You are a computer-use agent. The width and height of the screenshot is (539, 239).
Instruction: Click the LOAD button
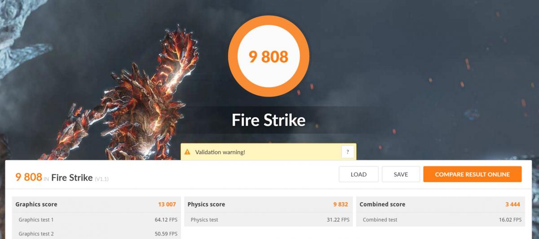pos(358,174)
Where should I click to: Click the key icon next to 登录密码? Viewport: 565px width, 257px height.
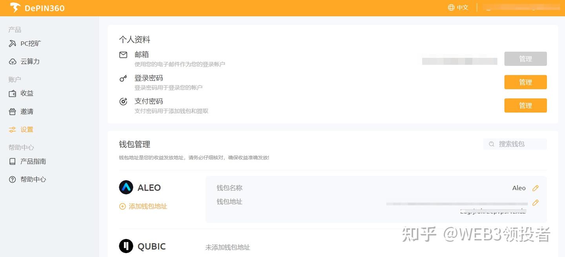(x=123, y=78)
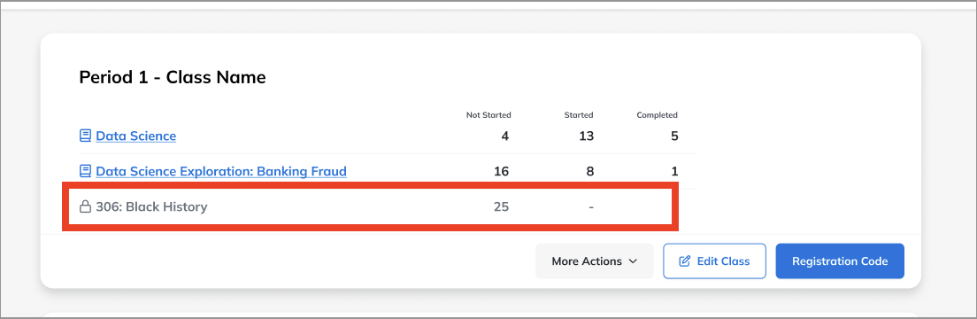Open the Data Science course link

click(x=135, y=136)
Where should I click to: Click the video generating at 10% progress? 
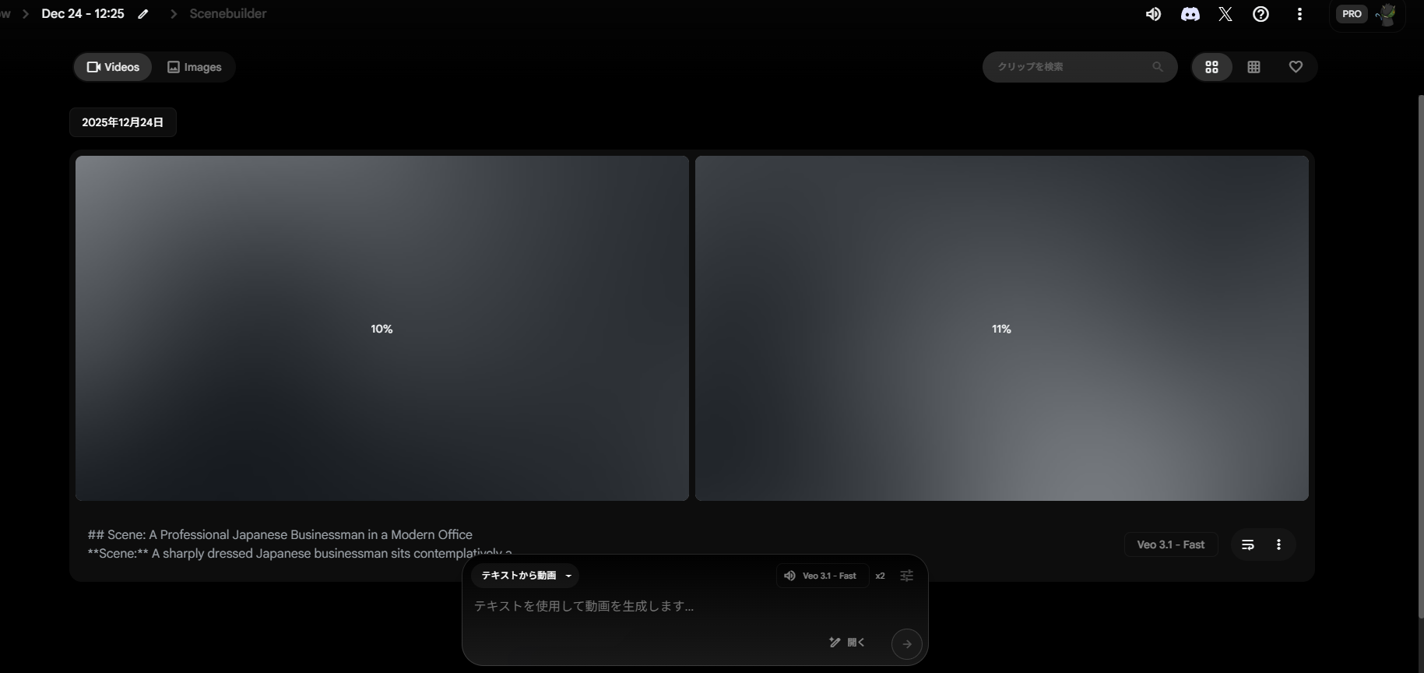pos(381,329)
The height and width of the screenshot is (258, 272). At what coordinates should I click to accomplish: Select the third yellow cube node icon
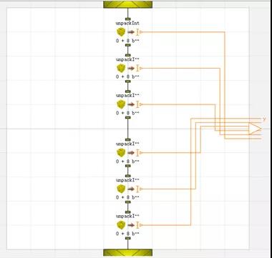[x=121, y=104]
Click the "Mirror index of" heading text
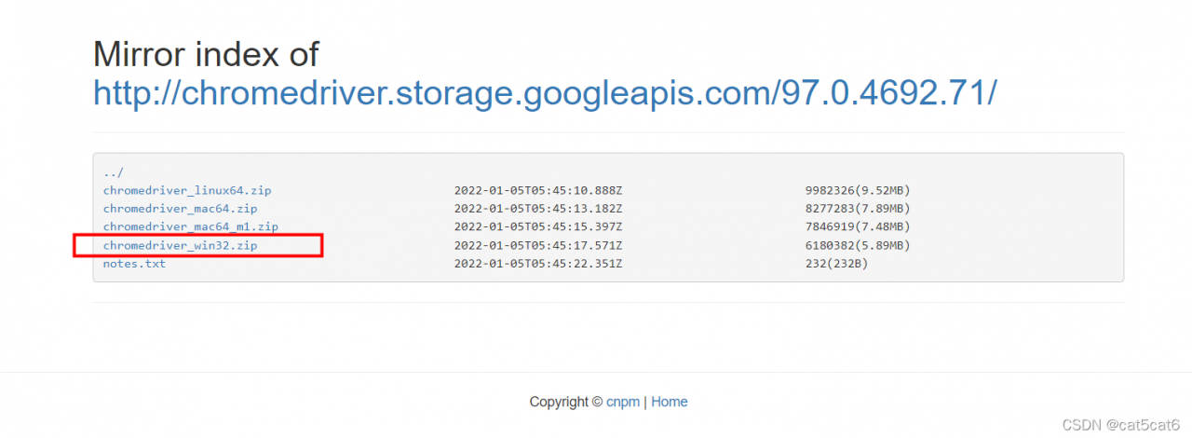The width and height of the screenshot is (1192, 438). pos(206,54)
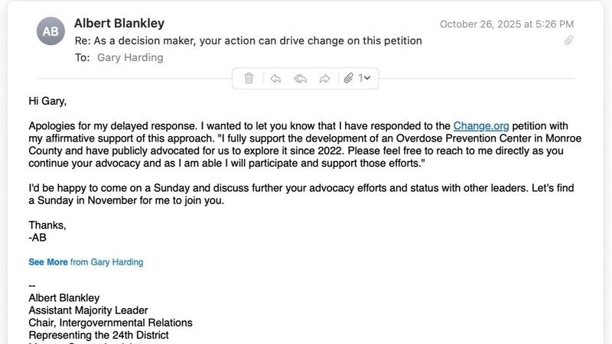The image size is (612, 344).
Task: Click the Reply All double-arrow icon
Action: click(300, 78)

★ ★ ★

Could you write the entries out again exactly, without their pictures?

You are a computer-use agent. The width and height of the screenshot is (539, 239).
Instruction: Click the LOAD button
pos(358,174)
Where should I click to: Click the key icon next to 登录密码? Viewport: 565px width, 257px height.
(x=123, y=78)
Open the Data Science course link

click(x=135, y=136)
Where should I click to: Click the video generating at 10% progress? 
pos(381,329)
The height and width of the screenshot is (258, 272). At what coordinates should I click to accomplish: Select the third yellow cube node icon
[x=121, y=104]
Click the "Mirror index of" heading text
The width and height of the screenshot is (1192, 438). pos(206,54)
The image size is (612, 344).
Task: Click the Reply All double-arrow icon
Action: click(300, 78)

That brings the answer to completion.